Casi todos hemos sufrido en carne
propia esa desgastante lisia de pensar diferente y decir lo mismo que dicen
otros, que tal vez soportan en silencio el mismo síndrome.
A menudo, luego de encuentros gremiales,
vecinales, administrativos y políticos, la gente queda hablando en voz baja de
cuestiones que no defendió durante la reunión. Por lo general, aquellos asuntos, que hubieran disgustado a los
decidores porque evidencian una posición diferente mueren en conversaciones de
pasillo y dejan a mucha gente decepcionada de los mecanismos para ejercer el
derecho a expresarse con franqueza, sin la posibilidad de represalias.

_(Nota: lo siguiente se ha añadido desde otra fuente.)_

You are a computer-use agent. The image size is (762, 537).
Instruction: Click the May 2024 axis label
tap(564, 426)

Lamentablemente aún se toma a mal
la diversidad de criterios en cuanto a temas de interés colectivo y la utilidad
del debate queda reducida a la aprobación, o cuando menos a la resignación,
ante decisiones preconcebidas que la reunión solo puede legitimar, y casi nunca
enjuiciar o desestimar.
Y duele ver cómo esto acontece en
buena parte de los espacios que tenemos para la discusión, precisamente ahora
que hay que revolucionar la
Revolución, para hacerla más sólida y despojarla del
formalismo y de la realidad escrita en los papeles que no siempre se parece a
lo que hay en la calle.
Es inquietante el desestímulo que
provoca esto en las personas, pues les impide encontrar alternativas surgidas
del consenso y no llegadas a la base por el carril vertical de las jerarquías.
Por eso, apostar por la
pluralidad de opiniones en vez de asumir las divergencias como debilidades del
carácter o de la ideología, es también una actitud revolucionaria, y aun
enriquecedora. De la confrontación fecunda y útil, solo puede obtenerse lo mejor
para el colectivo, y si no es así, si las cosas no resultan como se esperaba,
entonces queda la posibilidad de revocar.

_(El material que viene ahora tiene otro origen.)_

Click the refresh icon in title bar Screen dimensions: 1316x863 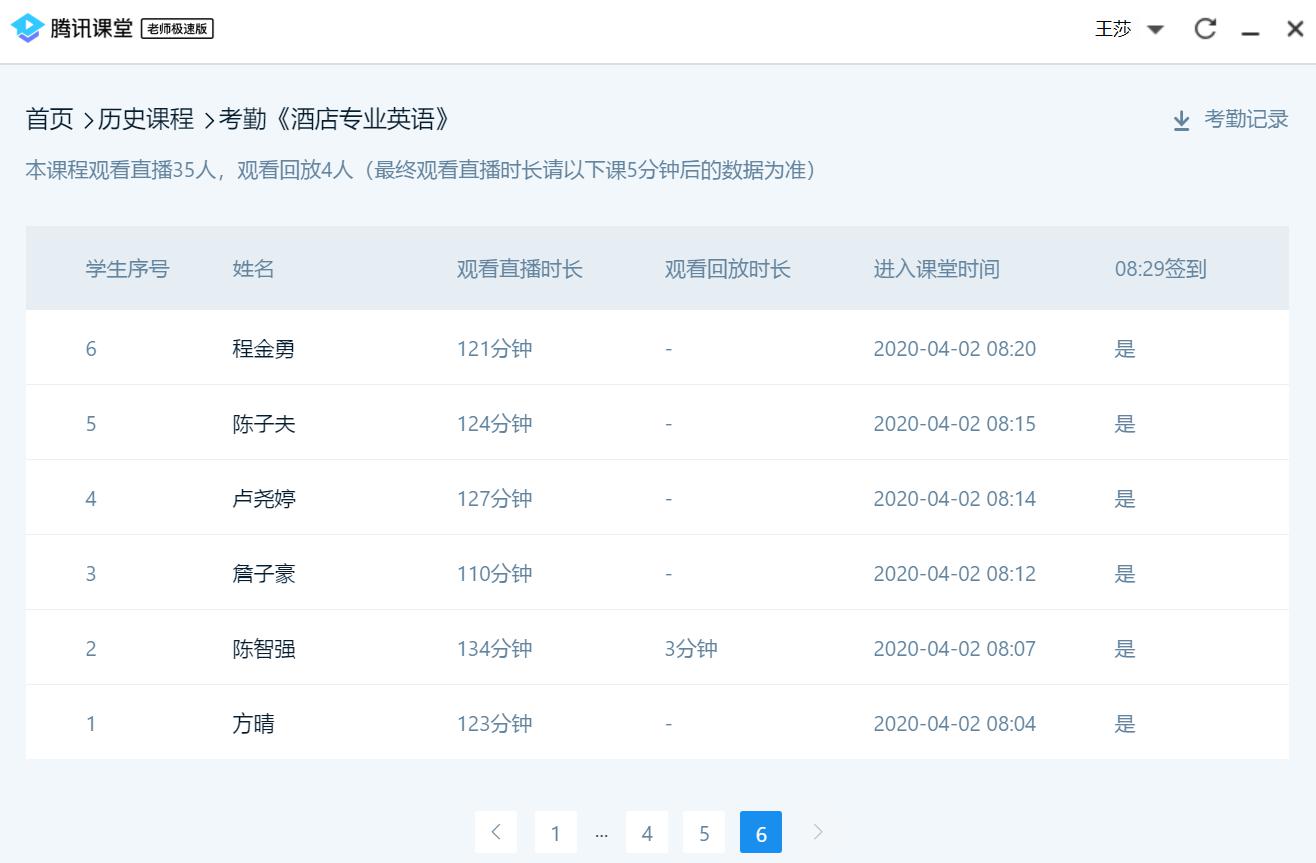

Pero esa es otra capacidad que
nos ha afectado el síndrome de la falsa unanimidad: decidir hasta qué punto ha
sido eficiente un mecanismo, una norma o un directivo. Generalmente, el desinterés que provoca no
haber sido escuchados, hace que nos desliguemos de las consecuencias de la
decisión tomada y si no marcha bien el asunto, optamos por aceptar que otros lo
deroguen o lo enmienden; y peor aún, si lo que no “funciona” es la persona que
ocupa un puesto de dirección, nos limitamos a aceptar su renuncia o a no
reelegirla, casi nunca aparece “el atrevido” que, siguiendo un consenso tácito,
se atreve a proponer su destitución.
Lo anterior, como se ha dicho,
puede ocurrir en las reuniones; sin embargo ese no es su único escenario.

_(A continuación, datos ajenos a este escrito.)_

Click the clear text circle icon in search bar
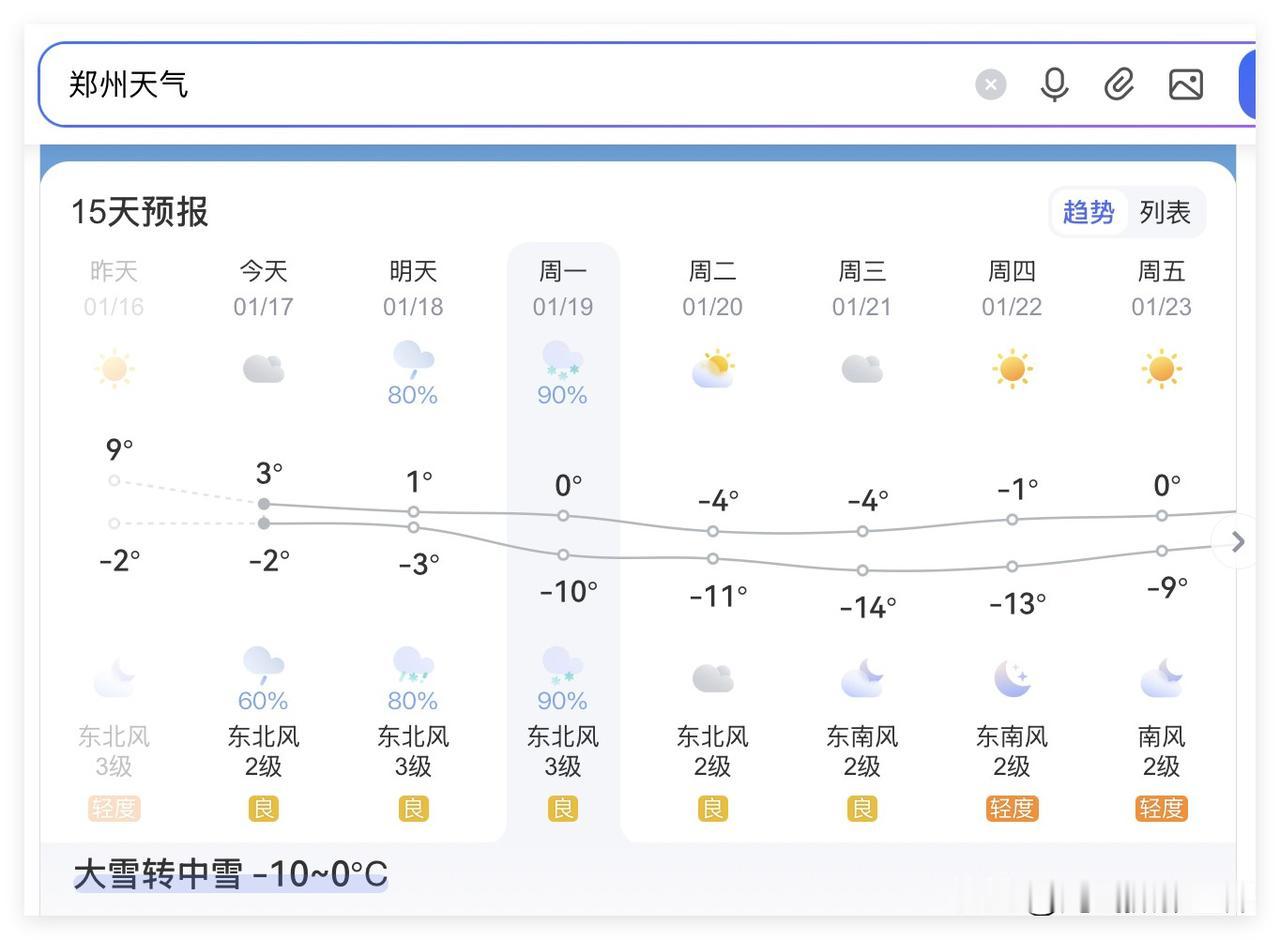This screenshot has width=1280, height=940. (x=991, y=84)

Cuántas cosas ven el trabajador y el estudiante en su centro o el vecino en el
barrio, que van en contra de las normas y principios de actuación establecidos,
pero como los directivos también lo ven y lo aceptan, no se
animan a plantearlo, ni a exigir que se transforme lo que está mal.
Uno solo, como un Quijote contra
el mundo de la chapucería, de la doble moral y de las imposiciones, no puede
hacer mucho por destruir esta inercia de ovejas obedientes que a veces frena la
eficiencia, el bienestar, las iniciativas.